• [ABOUT THIS TASK] Look through the records below for the line with "The width and height of the screenshot is (840, 608).". Return that line and each one after it up to and including the line with "Activate the Text", exactly.

• [DATA]
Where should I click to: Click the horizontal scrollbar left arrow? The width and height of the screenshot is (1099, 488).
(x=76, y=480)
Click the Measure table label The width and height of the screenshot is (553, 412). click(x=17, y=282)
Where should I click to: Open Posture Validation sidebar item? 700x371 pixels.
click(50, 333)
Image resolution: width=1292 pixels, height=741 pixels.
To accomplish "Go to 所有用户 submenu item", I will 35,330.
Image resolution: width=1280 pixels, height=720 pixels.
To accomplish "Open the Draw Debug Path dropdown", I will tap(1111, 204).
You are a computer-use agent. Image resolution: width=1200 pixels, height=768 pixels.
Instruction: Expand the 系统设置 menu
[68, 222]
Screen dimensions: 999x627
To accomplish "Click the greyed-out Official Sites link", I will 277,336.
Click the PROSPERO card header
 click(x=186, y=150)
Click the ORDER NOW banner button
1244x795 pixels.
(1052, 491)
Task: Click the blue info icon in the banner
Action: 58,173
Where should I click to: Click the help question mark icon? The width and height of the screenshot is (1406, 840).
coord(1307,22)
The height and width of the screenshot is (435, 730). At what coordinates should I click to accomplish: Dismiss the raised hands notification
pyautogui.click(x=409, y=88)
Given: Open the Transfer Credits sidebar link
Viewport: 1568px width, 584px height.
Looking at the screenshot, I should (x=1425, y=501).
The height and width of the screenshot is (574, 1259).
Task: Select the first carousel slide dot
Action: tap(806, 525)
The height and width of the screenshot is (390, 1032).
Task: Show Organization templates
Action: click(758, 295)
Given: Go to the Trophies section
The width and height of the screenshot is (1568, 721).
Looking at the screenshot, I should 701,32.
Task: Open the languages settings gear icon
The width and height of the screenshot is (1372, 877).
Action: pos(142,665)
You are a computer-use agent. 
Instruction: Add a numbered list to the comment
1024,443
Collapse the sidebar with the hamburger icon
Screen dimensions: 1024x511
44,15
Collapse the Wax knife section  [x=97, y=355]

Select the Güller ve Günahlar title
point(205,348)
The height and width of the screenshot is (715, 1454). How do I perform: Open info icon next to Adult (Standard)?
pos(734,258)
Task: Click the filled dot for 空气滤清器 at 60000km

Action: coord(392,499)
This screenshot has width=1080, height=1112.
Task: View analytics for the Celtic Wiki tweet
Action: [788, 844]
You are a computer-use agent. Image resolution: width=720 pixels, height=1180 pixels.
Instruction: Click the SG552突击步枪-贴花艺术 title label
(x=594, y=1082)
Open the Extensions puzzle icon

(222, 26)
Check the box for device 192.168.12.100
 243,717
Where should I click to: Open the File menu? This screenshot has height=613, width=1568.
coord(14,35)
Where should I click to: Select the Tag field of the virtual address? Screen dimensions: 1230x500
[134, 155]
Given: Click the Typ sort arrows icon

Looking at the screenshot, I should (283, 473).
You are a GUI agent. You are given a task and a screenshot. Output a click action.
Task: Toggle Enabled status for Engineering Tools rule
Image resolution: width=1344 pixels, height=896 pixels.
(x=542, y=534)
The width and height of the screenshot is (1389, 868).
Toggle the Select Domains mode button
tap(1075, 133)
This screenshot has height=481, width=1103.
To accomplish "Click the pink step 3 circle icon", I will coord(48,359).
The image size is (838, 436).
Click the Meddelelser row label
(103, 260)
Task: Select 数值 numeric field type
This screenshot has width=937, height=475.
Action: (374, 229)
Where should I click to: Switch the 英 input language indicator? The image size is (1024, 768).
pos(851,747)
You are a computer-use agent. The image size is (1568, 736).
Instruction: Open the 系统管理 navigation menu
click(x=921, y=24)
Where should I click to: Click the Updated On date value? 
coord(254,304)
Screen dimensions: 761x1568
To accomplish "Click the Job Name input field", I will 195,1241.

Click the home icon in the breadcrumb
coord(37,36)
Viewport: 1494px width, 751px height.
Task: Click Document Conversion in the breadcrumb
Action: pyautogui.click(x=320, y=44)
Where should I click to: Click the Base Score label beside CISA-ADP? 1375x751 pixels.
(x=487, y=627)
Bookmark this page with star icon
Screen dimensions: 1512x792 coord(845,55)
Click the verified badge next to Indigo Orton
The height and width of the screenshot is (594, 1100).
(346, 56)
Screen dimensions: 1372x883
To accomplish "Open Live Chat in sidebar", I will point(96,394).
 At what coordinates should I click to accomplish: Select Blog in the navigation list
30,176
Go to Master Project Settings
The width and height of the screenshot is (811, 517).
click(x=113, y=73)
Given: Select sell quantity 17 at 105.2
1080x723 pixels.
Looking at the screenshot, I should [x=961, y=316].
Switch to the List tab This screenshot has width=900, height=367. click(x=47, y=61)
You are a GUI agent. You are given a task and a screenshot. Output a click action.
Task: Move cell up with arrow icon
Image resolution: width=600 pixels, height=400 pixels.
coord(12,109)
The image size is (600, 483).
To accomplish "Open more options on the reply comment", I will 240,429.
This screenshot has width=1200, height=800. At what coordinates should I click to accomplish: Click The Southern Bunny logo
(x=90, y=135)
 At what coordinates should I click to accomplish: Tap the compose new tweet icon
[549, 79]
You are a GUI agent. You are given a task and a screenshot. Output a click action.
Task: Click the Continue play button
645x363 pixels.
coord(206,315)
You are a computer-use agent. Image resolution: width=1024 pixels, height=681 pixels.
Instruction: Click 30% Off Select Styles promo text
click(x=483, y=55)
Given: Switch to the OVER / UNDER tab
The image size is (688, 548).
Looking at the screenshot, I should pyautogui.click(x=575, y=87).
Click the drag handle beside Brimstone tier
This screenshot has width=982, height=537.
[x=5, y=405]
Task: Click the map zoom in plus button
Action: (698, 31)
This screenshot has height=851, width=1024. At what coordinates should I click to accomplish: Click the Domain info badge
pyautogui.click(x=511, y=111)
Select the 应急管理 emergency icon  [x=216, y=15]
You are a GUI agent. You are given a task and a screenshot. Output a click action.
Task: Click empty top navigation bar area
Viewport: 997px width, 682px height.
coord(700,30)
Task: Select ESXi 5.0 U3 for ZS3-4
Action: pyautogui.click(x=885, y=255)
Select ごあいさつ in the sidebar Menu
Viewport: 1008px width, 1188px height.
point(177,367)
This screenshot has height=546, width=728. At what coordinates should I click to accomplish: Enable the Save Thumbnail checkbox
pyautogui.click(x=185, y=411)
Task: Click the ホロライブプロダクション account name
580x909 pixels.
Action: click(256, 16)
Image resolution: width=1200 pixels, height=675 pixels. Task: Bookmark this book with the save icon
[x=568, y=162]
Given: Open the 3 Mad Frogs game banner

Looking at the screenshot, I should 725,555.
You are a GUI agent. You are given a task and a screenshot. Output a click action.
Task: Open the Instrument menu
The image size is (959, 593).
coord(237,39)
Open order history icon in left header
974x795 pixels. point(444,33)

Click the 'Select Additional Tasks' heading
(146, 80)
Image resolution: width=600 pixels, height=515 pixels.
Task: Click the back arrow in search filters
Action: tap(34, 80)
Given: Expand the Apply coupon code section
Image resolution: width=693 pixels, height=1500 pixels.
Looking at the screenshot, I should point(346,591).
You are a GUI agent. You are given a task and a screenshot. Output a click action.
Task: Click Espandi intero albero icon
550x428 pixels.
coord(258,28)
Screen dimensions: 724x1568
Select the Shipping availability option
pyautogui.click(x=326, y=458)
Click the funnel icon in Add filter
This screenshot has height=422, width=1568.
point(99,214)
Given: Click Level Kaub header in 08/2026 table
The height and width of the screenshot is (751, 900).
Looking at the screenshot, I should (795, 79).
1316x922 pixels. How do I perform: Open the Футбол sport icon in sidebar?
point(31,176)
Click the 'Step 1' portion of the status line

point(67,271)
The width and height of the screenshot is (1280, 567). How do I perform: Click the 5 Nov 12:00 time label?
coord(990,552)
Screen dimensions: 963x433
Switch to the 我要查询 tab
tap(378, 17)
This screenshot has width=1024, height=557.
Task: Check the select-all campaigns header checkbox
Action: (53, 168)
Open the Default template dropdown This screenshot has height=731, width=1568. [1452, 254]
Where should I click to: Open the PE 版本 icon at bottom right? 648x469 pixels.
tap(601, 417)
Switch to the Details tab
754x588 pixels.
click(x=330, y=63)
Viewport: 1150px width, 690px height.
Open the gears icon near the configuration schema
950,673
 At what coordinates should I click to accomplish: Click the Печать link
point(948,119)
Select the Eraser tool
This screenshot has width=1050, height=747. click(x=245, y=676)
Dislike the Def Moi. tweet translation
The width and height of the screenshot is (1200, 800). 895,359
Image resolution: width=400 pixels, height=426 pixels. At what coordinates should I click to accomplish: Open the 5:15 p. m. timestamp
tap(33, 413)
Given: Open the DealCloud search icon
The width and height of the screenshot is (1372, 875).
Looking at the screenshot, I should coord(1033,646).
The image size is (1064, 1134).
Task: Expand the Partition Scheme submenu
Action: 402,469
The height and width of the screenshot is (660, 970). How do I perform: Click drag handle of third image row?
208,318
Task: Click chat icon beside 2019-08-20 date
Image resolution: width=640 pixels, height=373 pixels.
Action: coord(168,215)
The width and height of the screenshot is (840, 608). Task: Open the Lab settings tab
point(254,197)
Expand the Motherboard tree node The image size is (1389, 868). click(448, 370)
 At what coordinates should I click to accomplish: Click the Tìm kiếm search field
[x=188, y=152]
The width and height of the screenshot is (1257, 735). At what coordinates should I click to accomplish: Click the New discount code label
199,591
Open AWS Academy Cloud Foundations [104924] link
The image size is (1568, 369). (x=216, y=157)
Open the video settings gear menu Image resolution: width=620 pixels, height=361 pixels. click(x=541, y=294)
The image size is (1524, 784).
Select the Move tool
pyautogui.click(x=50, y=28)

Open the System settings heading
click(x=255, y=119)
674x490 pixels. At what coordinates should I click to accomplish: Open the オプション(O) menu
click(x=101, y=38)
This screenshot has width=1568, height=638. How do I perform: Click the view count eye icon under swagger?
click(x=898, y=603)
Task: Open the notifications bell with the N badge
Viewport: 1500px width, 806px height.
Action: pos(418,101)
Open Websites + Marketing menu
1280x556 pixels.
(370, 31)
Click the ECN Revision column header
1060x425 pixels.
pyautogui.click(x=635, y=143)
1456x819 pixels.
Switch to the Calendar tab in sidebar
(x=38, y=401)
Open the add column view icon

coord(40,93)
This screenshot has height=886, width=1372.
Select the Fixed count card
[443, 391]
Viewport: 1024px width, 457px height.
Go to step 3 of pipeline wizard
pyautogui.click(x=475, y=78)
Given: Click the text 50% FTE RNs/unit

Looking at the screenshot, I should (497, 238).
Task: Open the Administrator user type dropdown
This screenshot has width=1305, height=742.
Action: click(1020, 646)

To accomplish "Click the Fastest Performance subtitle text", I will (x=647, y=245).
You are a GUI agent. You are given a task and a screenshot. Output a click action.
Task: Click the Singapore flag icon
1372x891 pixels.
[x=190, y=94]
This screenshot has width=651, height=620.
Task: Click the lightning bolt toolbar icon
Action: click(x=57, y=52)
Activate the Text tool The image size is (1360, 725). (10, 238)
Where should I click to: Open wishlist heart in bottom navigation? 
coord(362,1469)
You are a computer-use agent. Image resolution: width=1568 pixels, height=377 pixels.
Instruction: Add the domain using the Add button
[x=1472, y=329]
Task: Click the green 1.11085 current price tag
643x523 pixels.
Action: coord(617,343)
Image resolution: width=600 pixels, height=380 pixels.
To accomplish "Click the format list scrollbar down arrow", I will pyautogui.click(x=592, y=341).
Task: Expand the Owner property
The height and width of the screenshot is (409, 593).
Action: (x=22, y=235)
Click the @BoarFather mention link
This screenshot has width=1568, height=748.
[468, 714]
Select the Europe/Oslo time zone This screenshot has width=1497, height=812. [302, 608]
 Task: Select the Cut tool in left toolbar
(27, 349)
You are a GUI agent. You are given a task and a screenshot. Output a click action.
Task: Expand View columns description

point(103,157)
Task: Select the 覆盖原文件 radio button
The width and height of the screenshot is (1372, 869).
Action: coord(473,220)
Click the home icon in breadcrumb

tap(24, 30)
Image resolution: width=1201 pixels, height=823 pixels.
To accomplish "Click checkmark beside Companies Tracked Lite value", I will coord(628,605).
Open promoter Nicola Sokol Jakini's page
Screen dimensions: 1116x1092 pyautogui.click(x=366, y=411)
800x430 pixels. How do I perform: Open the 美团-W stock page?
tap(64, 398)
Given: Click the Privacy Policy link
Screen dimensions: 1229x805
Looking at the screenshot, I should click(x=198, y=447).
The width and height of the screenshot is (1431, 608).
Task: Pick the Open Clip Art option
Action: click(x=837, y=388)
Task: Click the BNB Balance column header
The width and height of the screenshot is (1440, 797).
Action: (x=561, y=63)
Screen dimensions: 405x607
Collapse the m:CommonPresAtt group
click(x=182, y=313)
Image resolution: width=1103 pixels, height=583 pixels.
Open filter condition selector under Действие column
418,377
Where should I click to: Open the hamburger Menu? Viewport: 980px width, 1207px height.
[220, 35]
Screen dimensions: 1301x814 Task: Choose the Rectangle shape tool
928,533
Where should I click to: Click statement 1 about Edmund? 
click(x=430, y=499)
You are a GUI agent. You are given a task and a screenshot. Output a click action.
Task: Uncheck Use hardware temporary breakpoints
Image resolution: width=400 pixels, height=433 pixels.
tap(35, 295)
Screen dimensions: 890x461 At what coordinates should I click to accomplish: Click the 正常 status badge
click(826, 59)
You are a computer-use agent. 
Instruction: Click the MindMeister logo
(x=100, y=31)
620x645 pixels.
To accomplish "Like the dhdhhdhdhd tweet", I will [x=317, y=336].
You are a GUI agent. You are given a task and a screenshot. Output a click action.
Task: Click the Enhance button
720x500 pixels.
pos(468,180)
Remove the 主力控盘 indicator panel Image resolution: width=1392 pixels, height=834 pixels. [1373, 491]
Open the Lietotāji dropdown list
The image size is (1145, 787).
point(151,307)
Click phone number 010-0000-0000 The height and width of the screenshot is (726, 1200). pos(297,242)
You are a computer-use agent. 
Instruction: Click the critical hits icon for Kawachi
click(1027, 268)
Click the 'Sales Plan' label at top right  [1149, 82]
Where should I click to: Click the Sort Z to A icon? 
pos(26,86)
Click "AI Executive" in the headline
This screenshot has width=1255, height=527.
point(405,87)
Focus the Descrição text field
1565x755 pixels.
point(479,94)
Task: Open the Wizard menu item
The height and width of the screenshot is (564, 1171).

• [FINAL ANSWER]
The width and height of the screenshot is (840, 608). Task: Open the Lab settings tab
point(254,197)
Expand the Motherboard tree node The image size is (1389, 868). click(448, 370)
 At what coordinates should I click to accomplish: Click the Tìm kiếm search field
[x=188, y=152]
The width and height of the screenshot is (1257, 735). At what coordinates should I click to accomplish: Click the New discount code label
199,591
Open AWS Academy Cloud Foundations [104924] link
The image size is (1568, 369). (x=216, y=157)
Open the video settings gear menu Image resolution: width=620 pixels, height=361 pixels. click(x=541, y=294)
The image size is (1524, 784).
Select the Move tool
pyautogui.click(x=50, y=28)

Open the System settings heading
click(x=255, y=119)
674x490 pixels. At what coordinates should I click to accomplish: Open the オプション(O) menu
click(x=101, y=38)
This screenshot has width=1568, height=638. How do I perform: Click the view count eye icon under swagger?
click(x=898, y=603)
Task: Open the notifications bell with the N badge
Viewport: 1500px width, 806px height.
Action: pos(418,101)
Open Websites + Marketing menu
1280x556 pixels.
(370, 31)
Click the ECN Revision column header
1060x425 pixels.
pyautogui.click(x=635, y=143)
1456x819 pixels.
Switch to the Calendar tab in sidebar
(x=38, y=401)
Open the add column view icon

coord(40,93)
This screenshot has height=886, width=1372.
Select the Fixed count card
[443, 391]
Viewport: 1024px width, 457px height.
Go to step 3 of pipeline wizard
pyautogui.click(x=475, y=78)
Given: Click the text 50% FTE RNs/unit

Looking at the screenshot, I should (497, 238).
Task: Open the Administrator user type dropdown
This screenshot has width=1305, height=742.
Action: click(1020, 646)

To accomplish "Click the Fastest Performance subtitle text", I will (x=647, y=245).
You are a GUI agent. You are given a task and a screenshot. Output a click action.
Task: Click the Singapore flag icon
1372x891 pixels.
[x=190, y=94]
This screenshot has width=651, height=620.
Task: Click the lightning bolt toolbar icon
Action: click(x=57, y=52)
Activate the Text tool The image size is (1360, 725). (10, 238)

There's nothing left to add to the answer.